I hate blogging. To me, the word “blogosphere” conjures an image that would upset Al Gore. Potential psychological rehab aside, I can’t resist – yes, I have something to say.We are standing at the precipice of wholesale change in the way earthlings communicate. The world is witnessing incredible and exciting technological and operational convergence in the commercial communications world. As 9-1-1 professionals, we must remind ourselves that emergency communications is not exempt from the good or the bad of this tectonic shift. For many years, the 9-1-1 community has enjoyed incredible autonomy. But those days appear to be numbered.
The latest convergence technologies suggest that we now play a more integrated role in the lifecycle of incident reporting and response. Developments in computing would suggest that desktops in the PSAP should support fewer processors and monitors, not more. Backroom equipment is seeing less “dedicated” rack space and more integration – even consolidation – of 9-1-1 and related consumer apps. We may be the rocket scientists of our little world, but getting today’s payload delivered requires more cooperation than it used to. And by the way, defining and creating specs for that payload and its various piece parts will require a great deal of talent.
######
**Exercise requirements:**
[a] In the blog post on 9-1-1 communications, swap "precipice" for "brink" and write out the part starting at "I hate blogging." and ending at "to be numbered.".
[b] Pick up the blog post on 9-1-1 communications after its last sentence and carry it on.

**Provided data:**
######
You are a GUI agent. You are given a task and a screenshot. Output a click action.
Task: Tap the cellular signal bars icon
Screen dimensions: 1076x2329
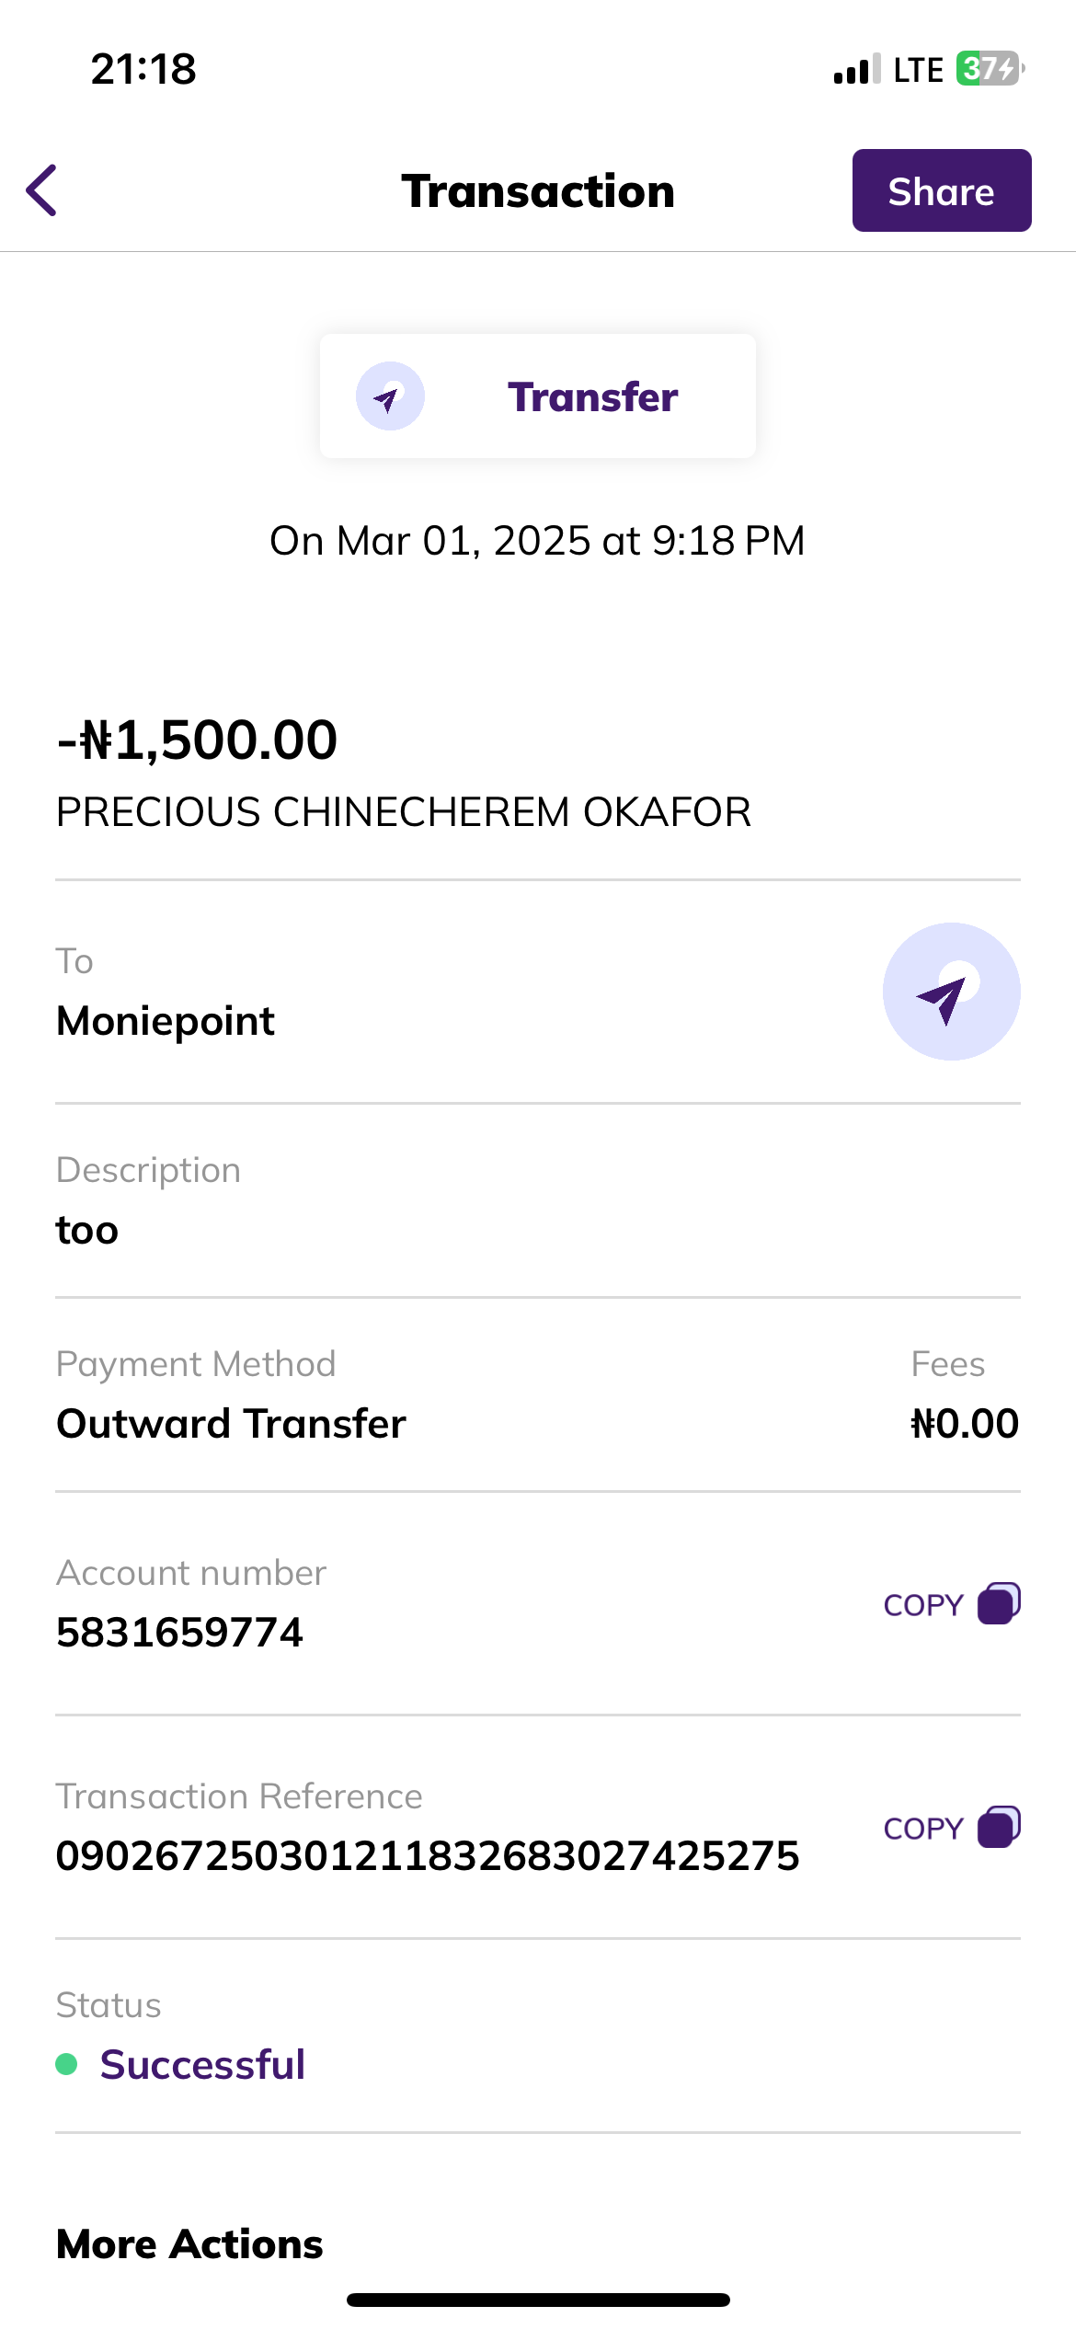856,70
######
**Answers per task:**
[a]
I hate blogging. To me, the word “blogosphere” conjures an image that would upset Al Gore. Potential psychological rehab aside, I can’t resist – yes, I have something to say.We are standing at the brink of wholesale change in the way earthlings communicate. The world is witnessing incredible and exciting technological and operational convergence in the commercial communications world. As 9-1-1 professionals, we must remind ourselves that emergency communications is not exempt from the good or the bad of this tectonic shift. For many years, the 9-1-1 community has enjoyed incredible autonomy. But those days appear to be numbered.

[b]
Don’t take this as a minimization of 9-1-1 expertise – au contraire! Even the neurosurgeon must work closely with anesthesiology, cardiology, radiology, internal medicine and the entire nursing team. Just as the lion shall lay down with the lamb, the CAD guys, the radio geeks, the call routing gang and the ANI/ALI nerds should recognize that sharing Happy Hour every once in a while could turn into some real Martha Stewart moments: “it’s a good thing”. More than ever, we need to be thinking in global terms with emphasis on how our roles and responsibilities contribute to the success of the larger mission. My money is on the collective intellect.
IP technology, harnessed intelligently, should offer us more opportunities than it brings in challenges. But don’t take it from me – I hate blogging. God forbid you ever find me doing it. I just think that perhaps we should spend a bit more time researching creative partnerships and developing new friendships. After all, it’s all part of our mutual stewardship.